Fearing Bahra could further inform authorities that children were existence placed in foster homes with documented serial child molesters, Hacket and Burgamy ready out to discredit him, the conform says.

The pair leveled a dozen misconduct charges against Bahra. Amid the false allegations were that he had been discourteous to a supervisor, had scheduled a co-worker for an on-call assignment without her permission, and shared confidential statements from a four-year-old sexual corruption victim with not-relatives.

'Silenced with termination'

Bahra worked every bit a social services practitioner for the canton from November. 7, 2011, until his firing on Oct. vii, 2013, according to his attorney, Valerie Ross.

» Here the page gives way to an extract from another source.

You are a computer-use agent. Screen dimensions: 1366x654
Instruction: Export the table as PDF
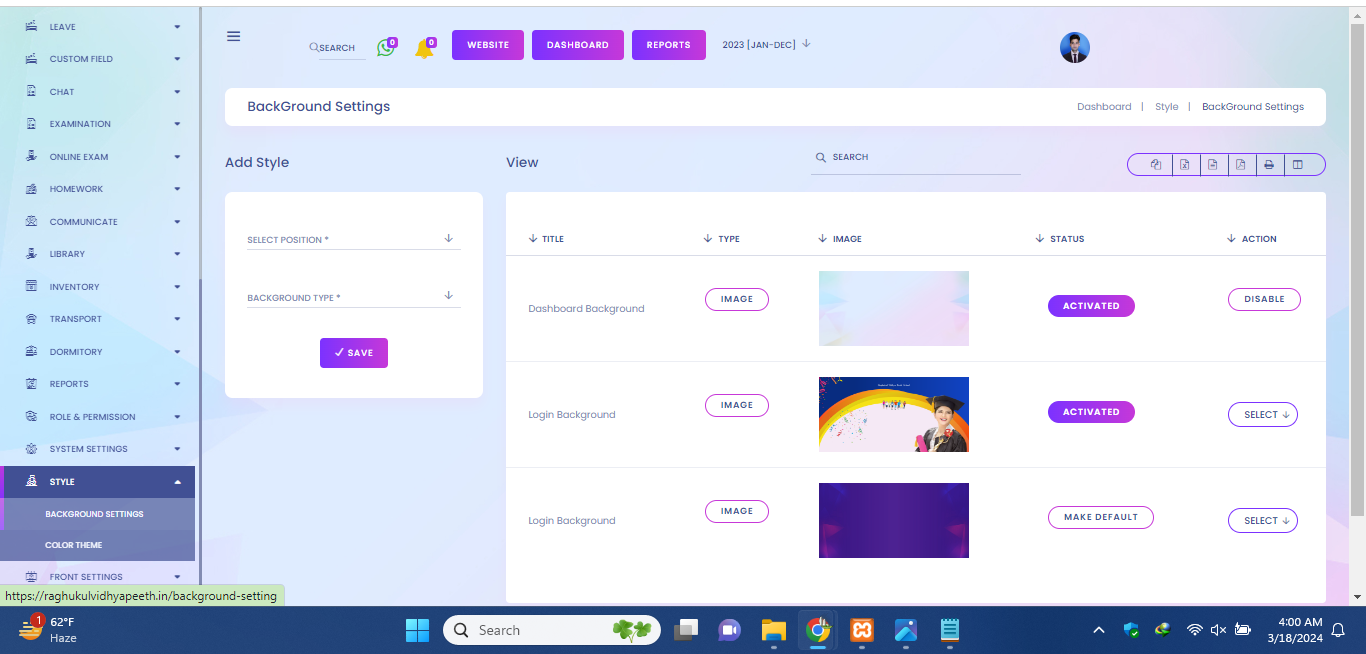[1240, 165]
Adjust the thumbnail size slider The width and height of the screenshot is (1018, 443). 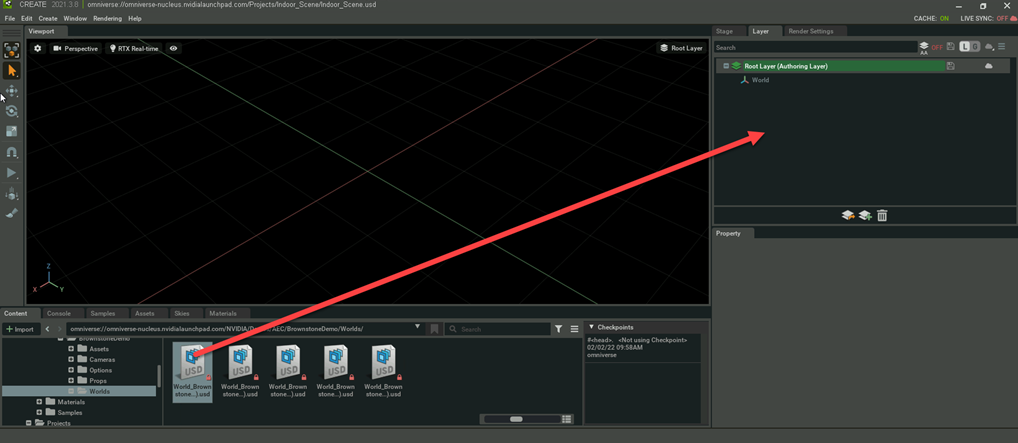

"Mr. Bahra complained about the clear and present and verified risk and danger to children the existing system posed, and he advocated for a systemwide repair and remediation of the organisation. For his advancement, he was silenced with termination," the lawsuit says.

Bahra filed the suit a month after a San Bernardino County grand jury issued a scathing written report on the canton's kid welfare organization, alleging it was rife with systemic failures, including shoddy documentation practices, a communication breakup between social workers and police enforcement that thwarts child abuse investigations, and a reluctance past social workers to remove children from abusive homes

In September 2016, the county responded to the grand jury'south findings, indicating it was on a "clear path" to resolving high social worker turnover and heavy caseloads.